◆ **Records for processing**:
★ ★ ★ ★ ★ ★ ★

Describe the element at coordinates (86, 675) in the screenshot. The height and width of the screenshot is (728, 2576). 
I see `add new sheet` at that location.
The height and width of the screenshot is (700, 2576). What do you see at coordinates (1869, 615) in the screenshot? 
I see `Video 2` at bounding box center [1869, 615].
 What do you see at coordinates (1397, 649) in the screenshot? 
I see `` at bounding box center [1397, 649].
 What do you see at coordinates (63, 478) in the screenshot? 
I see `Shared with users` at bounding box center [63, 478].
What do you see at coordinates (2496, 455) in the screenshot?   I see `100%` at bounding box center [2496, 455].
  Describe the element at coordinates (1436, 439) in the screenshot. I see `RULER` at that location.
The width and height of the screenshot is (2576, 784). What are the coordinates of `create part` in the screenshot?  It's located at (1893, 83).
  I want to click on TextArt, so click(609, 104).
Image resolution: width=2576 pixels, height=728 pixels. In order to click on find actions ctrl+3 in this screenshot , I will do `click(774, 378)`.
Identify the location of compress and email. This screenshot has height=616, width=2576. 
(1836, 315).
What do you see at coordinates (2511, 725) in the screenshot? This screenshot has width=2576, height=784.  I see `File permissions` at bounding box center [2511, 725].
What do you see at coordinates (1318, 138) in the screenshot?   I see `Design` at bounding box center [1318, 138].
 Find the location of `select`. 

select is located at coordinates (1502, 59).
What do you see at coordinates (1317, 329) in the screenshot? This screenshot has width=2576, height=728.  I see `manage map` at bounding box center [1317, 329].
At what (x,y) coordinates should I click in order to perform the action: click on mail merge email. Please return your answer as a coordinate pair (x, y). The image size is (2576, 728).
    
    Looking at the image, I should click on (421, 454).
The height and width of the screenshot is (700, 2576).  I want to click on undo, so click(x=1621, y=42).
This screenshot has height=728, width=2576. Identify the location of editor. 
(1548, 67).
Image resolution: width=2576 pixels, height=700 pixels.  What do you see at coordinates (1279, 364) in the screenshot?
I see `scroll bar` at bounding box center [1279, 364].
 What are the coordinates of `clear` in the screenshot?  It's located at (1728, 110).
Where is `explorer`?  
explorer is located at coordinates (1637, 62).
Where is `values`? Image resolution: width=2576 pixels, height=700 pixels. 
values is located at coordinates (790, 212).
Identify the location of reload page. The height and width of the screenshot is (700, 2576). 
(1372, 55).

★ ★ ★ ★ ★ ★ ★

Output the material from its first line through the line containing "I want to click on TextArt, so" as a JSON list of strings, one string per line, omitting blank lines.

[
  "Describe the element at coordinates (86, 675) in the screenshot. The height and width of the screenshot is (728, 2576). ",
  "I see `add new sheet` at that location.",
  "The height and width of the screenshot is (700, 2576). What do you see at coordinates (1869, 615) in the screenshot? ",
  "I see `Video 2` at bounding box center [1869, 615].",
  " What do you see at coordinates (1397, 649) in the screenshot? ",
  "I see `` at bounding box center [1397, 649].",
  " What do you see at coordinates (63, 478) in the screenshot? ",
  "I see `Shared with users` at bounding box center [63, 478].",
  "What do you see at coordinates (2496, 455) in the screenshot?   I see `100%` at bounding box center [2496, 455].",
  "  Describe the element at coordinates (1436, 439) in the screenshot. I see `RULER` at that location.",
  "The width and height of the screenshot is (2576, 784). What are the coordinates of `create part` in the screenshot?  It's located at (1893, 83).",
  "  I want to click on TextArt, so click(609, 104)."
]